In the wake of 2008, the possibility that capitalism may be in a permanent decline has started to become acceptable in mainstream economics. But the solutions proposed to address this situation amount to a kind of miserable, eternal life support: Thomas Piketty, for instance, imagines a global tax on wealth as a stay against the stagnation caused by otherwise unsustainable wealth inequality. Larry Summers, meanwhile, advocates engineering increased consumer demand as a way to prolong capital’s old age.
The English journalist Paul Mason’s recent book, Postcapitalism: A Guide to Our Future, by contrast, dares to imagine where we might go from here. Postcapitalism is built around two basic propositions about how capitalism works. First, Mason suggests, the history of capitalism is best understood as a history of adaptive mutations in which capitalist classes, faced with falling rates of profit, keep finding ways to buoy them back up, if only for a while. “There is,” he claims, “no final crisis of capitalism”. [...]
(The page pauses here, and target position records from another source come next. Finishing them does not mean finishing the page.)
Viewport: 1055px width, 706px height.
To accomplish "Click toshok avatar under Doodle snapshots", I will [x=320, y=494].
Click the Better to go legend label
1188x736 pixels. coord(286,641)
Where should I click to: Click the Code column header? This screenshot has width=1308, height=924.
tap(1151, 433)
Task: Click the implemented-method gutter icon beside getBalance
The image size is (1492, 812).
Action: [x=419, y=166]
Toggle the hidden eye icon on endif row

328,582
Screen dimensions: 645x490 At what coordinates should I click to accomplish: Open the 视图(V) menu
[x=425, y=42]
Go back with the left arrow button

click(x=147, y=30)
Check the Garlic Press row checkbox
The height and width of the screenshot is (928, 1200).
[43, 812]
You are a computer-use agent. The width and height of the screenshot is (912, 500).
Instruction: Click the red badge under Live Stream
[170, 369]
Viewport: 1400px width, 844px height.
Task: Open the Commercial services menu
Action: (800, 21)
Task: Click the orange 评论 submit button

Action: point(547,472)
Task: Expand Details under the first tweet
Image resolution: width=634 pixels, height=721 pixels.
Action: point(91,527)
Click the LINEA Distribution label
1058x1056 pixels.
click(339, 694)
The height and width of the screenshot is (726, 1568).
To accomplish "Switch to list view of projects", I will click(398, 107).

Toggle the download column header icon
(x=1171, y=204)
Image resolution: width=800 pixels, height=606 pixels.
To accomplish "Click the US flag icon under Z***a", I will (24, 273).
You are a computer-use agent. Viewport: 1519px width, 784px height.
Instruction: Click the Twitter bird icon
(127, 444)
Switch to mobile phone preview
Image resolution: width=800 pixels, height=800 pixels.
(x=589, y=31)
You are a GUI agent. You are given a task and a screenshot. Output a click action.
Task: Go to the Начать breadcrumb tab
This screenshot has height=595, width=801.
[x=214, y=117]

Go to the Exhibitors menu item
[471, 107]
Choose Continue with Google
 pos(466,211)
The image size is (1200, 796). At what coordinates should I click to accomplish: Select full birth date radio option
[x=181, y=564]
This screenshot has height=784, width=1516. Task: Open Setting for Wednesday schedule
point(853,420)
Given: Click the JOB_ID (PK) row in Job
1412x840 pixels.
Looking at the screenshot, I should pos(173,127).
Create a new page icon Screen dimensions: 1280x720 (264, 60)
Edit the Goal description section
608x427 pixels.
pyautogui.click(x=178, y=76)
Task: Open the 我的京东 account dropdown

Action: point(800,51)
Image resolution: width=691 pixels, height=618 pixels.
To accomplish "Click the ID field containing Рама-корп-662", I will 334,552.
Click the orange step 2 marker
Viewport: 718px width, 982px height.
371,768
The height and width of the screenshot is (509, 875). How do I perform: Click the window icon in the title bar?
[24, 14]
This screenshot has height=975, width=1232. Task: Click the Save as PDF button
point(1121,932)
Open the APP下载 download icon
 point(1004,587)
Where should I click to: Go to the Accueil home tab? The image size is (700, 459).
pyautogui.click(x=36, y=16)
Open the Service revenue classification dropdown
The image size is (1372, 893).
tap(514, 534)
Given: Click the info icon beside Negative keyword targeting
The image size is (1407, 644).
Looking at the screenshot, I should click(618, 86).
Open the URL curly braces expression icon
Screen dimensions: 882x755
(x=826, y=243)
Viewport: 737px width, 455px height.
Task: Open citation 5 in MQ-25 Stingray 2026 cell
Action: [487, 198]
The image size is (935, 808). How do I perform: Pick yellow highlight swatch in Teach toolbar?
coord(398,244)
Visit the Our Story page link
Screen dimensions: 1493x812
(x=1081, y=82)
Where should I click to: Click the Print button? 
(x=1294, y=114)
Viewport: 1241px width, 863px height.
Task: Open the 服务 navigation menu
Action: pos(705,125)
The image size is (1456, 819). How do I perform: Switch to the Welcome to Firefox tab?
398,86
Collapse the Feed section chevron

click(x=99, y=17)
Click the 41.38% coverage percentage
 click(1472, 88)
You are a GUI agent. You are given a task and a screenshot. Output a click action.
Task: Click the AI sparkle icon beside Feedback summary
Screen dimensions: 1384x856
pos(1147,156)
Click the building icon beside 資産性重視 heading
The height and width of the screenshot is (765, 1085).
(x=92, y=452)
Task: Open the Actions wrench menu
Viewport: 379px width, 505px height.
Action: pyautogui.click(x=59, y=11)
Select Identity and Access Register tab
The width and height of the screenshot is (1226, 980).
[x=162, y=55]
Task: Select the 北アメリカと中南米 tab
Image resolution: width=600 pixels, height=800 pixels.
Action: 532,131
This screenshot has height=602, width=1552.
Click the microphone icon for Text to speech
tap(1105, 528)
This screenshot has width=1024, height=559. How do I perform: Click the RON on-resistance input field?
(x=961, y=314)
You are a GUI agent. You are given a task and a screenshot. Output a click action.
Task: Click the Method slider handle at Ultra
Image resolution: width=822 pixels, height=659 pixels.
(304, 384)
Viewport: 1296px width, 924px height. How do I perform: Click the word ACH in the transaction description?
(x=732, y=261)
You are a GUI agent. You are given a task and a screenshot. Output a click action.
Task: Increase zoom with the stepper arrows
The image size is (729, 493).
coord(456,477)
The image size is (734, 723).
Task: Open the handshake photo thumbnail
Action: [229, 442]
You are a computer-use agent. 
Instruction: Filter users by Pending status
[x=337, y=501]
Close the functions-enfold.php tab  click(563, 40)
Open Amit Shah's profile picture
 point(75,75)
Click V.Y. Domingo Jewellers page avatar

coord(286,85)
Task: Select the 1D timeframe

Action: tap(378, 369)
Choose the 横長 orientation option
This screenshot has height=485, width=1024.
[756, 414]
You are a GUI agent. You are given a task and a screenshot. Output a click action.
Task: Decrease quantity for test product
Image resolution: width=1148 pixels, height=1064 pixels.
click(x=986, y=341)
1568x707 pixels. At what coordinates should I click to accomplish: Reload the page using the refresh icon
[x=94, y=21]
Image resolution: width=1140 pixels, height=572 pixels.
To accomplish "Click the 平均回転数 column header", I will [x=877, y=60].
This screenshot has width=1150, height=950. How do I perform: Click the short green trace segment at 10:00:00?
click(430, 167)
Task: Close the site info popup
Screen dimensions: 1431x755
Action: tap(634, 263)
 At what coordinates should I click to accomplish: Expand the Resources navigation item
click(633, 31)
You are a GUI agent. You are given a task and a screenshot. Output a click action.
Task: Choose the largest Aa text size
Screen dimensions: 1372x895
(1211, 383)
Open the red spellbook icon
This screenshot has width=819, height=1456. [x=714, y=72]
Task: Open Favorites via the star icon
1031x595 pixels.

For Mason, in other words, capitalism’s own dynamism — its drive to require less labor — is its Achilles heel, since machines, unlike laborers, are impossible to exploit. They can be worn down, but never underpaid. Mason is aware of the material support required by an information infrastructure — he notes the “acres of air-conditioned server farm space” needed to keep it running — but he is insistent that this is secondary to the rise of information, which he views almost as if it were an evolutionary leap: “The real wonder of information is […] that it eradicates the need for labour on an incalculable scale.” [...]
Despite the vividness of this picture, however, all Mason has to offer as a counterweight is the sheer creativity of young people who “will no longer accept” such futures. He describes the social forces that will drive this youthful, non-class-based rebellion as a “granular, spontaneous micro-process, not a plan.” Postcapitalism is an extraordinary achievement of storytelling, fine-grained and schematic with equal success, critical of early 20th-century Marxism while insisting on the contemporary urgency of Marx’s thought, persuasive in its passion and its intellectual clarity alike. But it founders around the question of the power of education and technology to lead us past the horrors of 20th-century capitalism. On the one hand, Mason knows all too well that post-capitalist stories appeal to a mass readership because they erase or downplay the terrible struggles that have given us the technologies we prize. On the other hand, the concrete suggestions he makes in the book’s final chapter — a universal basic income, nationalizing banks, regulating finance — all leave untouched the problem that what counts as “money” under capital is produced by exploitation. The histories of social struggle Mason is so good at narrating disappear in these bland policy recommendations.